◆ TASK DIRECTIONS
Could you copy exactly the lines from the one containing "Task: Collapse the sidebar with arrow button" through the last line of the records, leaving out every picture?

◆ DATA TO PROCESS

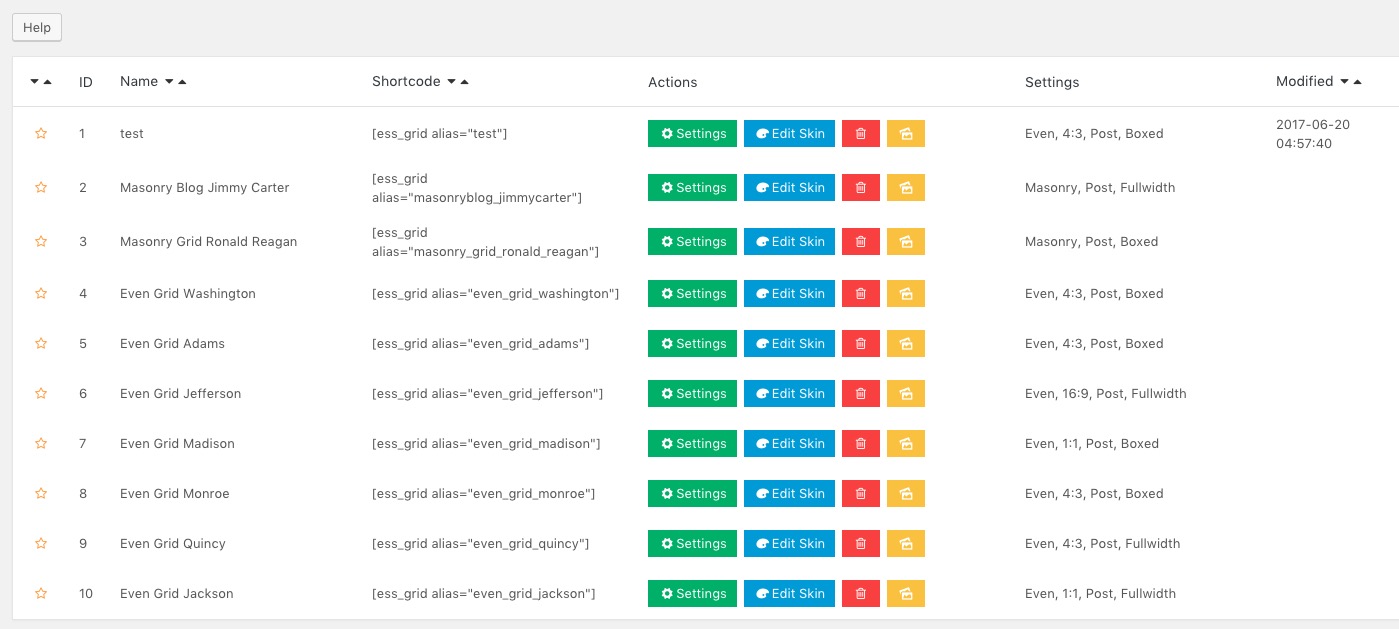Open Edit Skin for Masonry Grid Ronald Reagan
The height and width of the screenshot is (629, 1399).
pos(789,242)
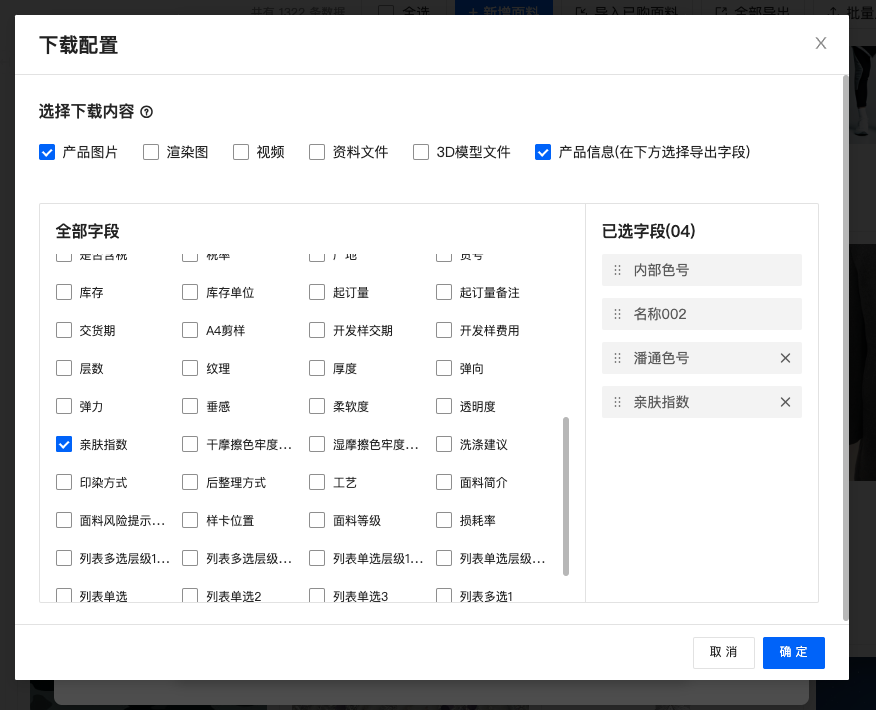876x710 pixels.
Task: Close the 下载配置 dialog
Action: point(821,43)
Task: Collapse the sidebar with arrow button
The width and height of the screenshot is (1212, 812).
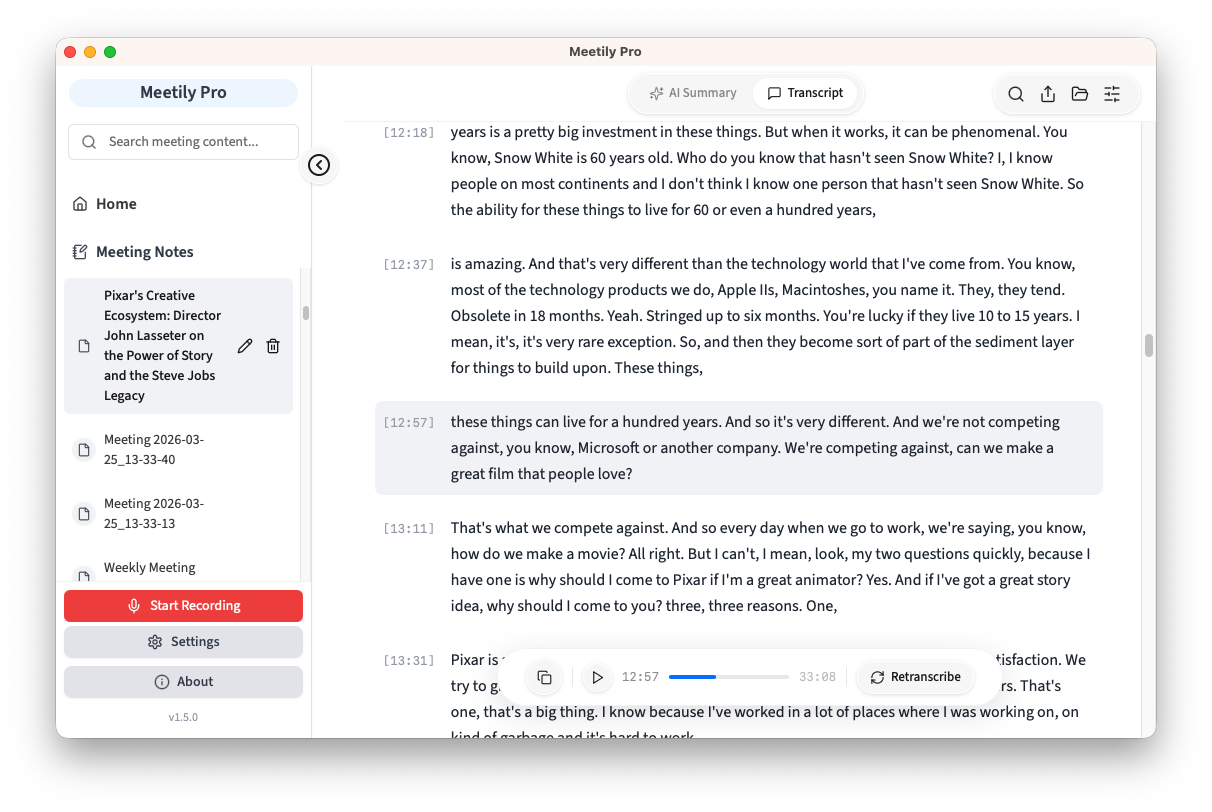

◆ TASK RESULT
Task: Collapse the sidebar with arrow button
The width and height of the screenshot is (1212, 812).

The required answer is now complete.